Reprenez les lignes du matériel depuis celle qui contient « Viewport: 787px width, 397px » jusqu'à la fin du matériel, en remplaçant « Address History » par « Search History » et sans rien changer d'autre. N'incluez pas les images dans votre réponse.

======

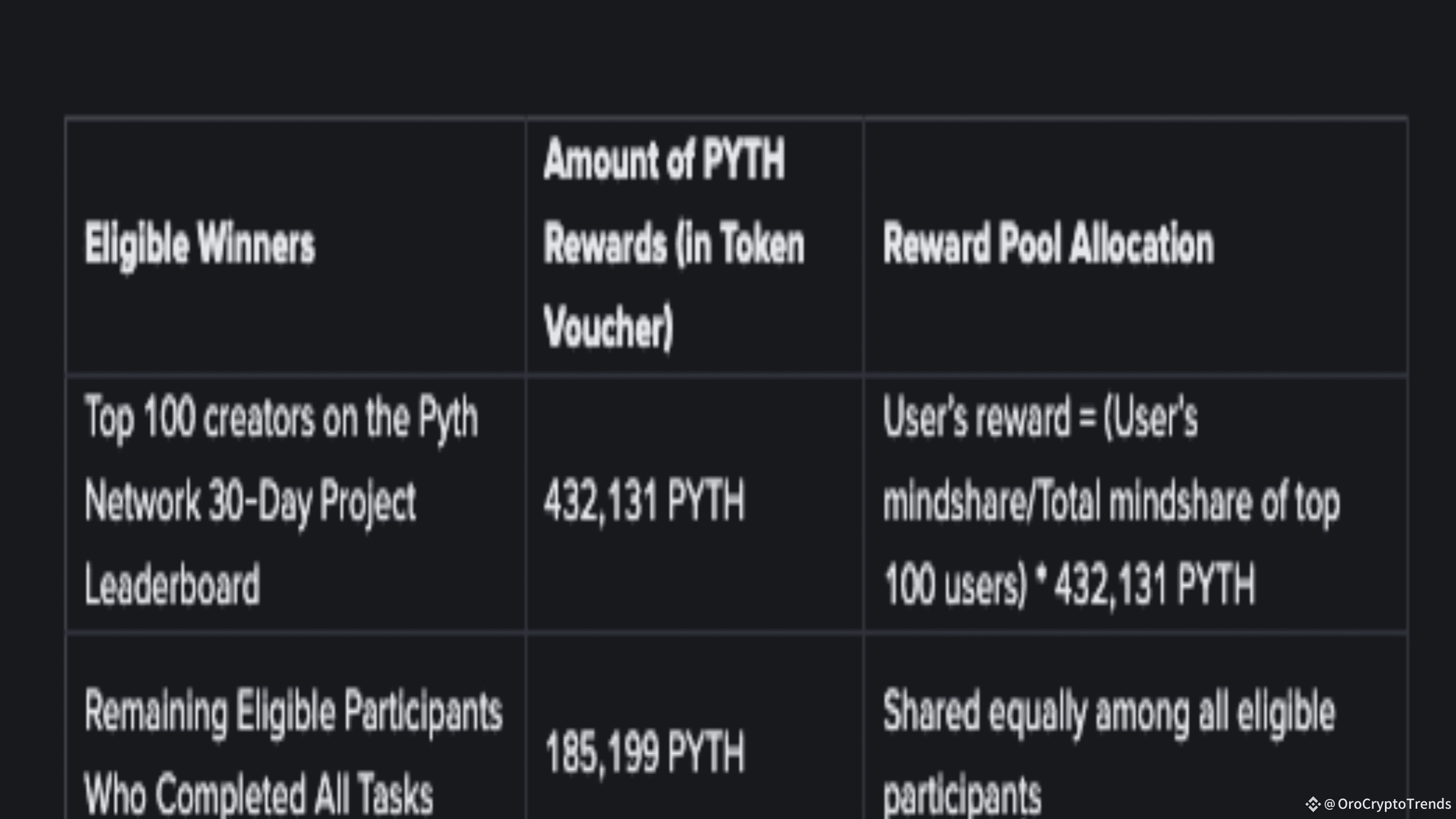Select the word 'Voucher)' in the header
Image resolution: width=1456 pixels, height=819 pixels.
pyautogui.click(x=608, y=328)
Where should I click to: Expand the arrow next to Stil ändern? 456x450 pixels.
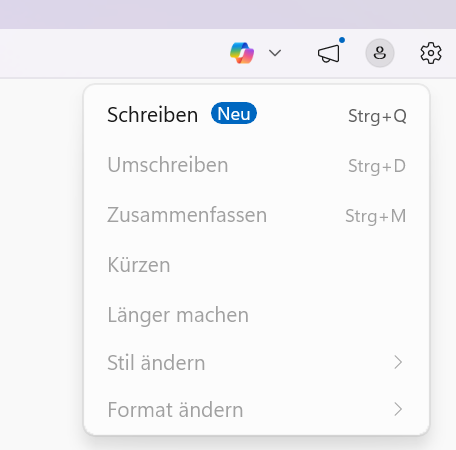398,362
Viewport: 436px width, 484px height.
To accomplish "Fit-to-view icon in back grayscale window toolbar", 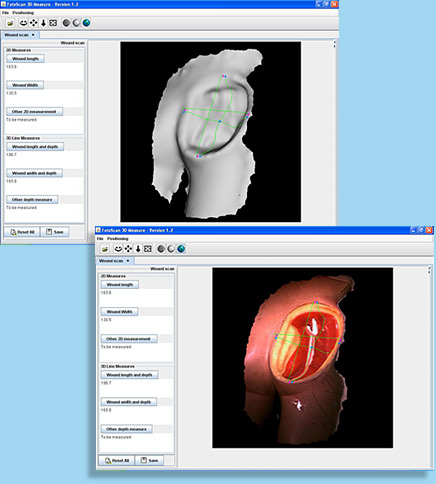I will point(53,23).
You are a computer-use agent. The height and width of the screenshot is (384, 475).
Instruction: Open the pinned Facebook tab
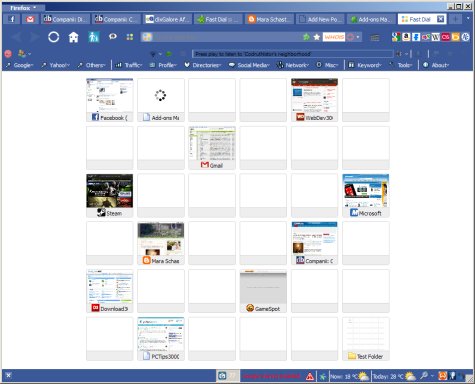coord(12,19)
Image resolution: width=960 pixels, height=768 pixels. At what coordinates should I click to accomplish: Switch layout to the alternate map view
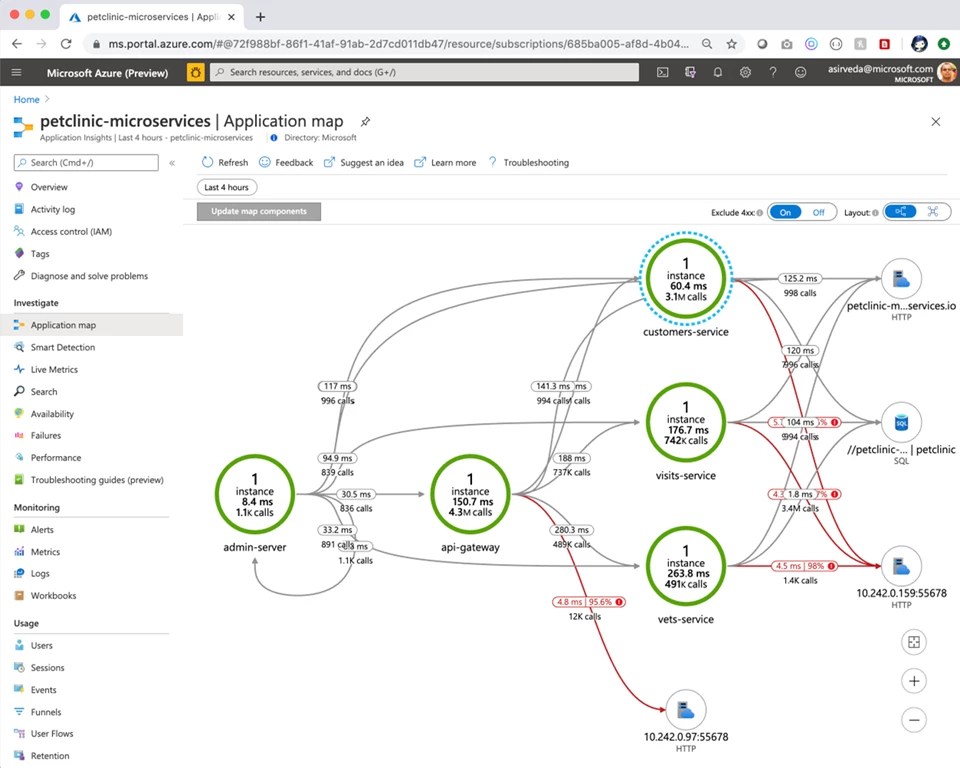934,212
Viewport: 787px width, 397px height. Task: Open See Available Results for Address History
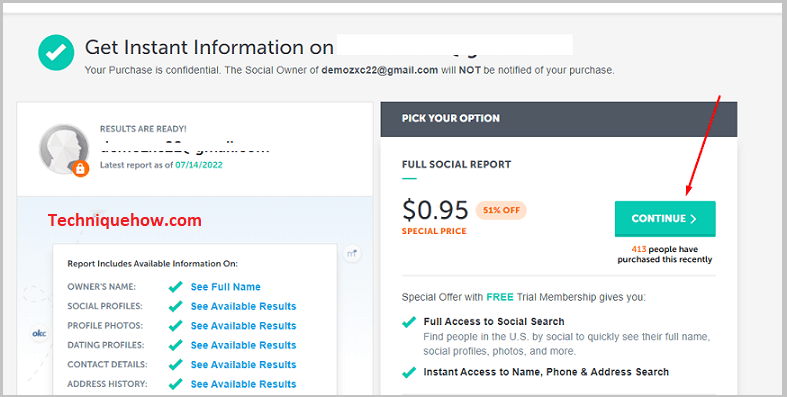pyautogui.click(x=243, y=384)
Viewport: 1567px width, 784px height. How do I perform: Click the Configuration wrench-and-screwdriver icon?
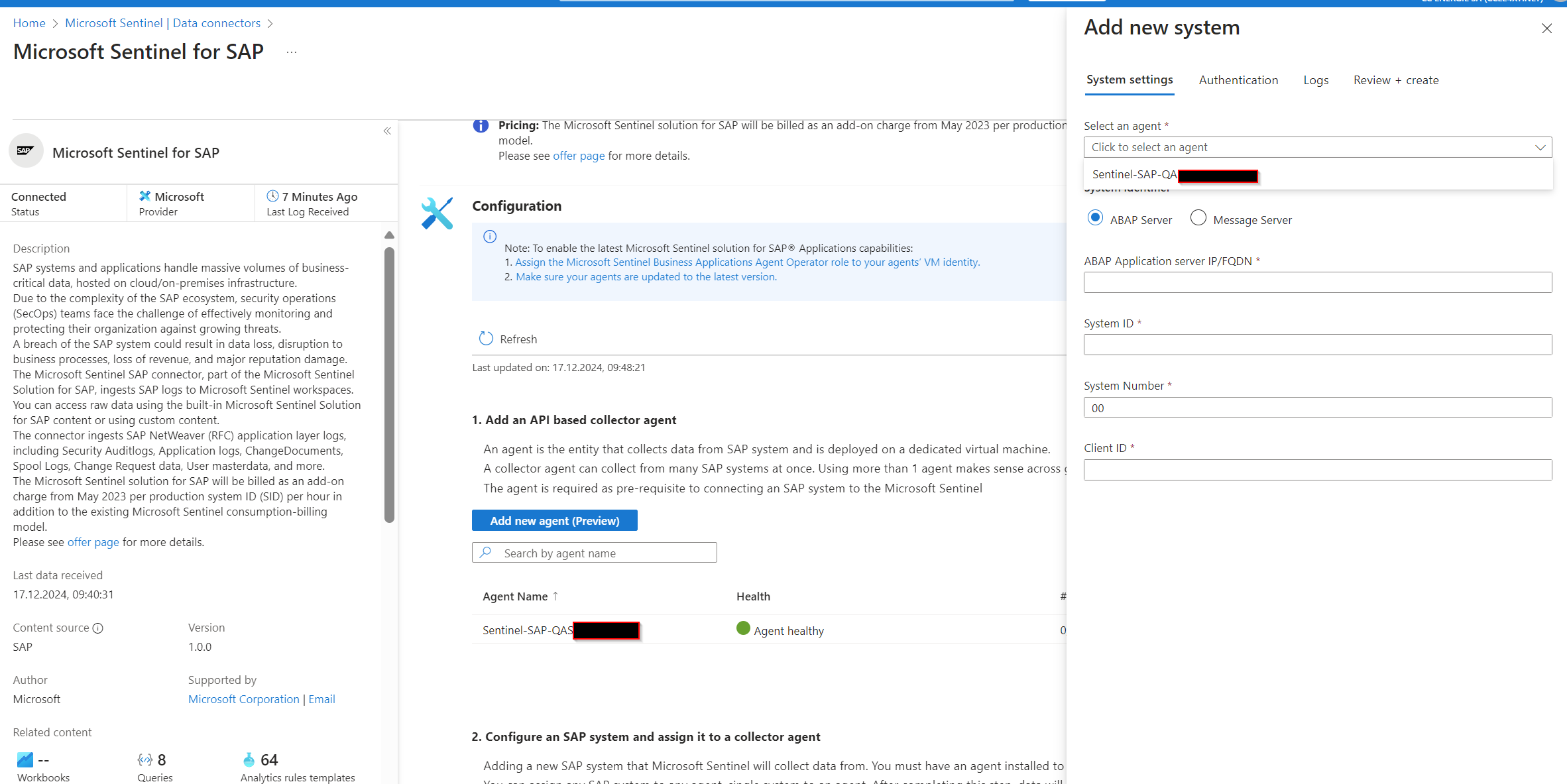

======

_La solution_
Viewport: 787px width, 397px height. Task: Open See Available Results for Search History
pyautogui.click(x=243, y=384)
Viewport: 1567px width, 784px height. How do I perform: Click the Configuration wrench-and-screwdriver icon?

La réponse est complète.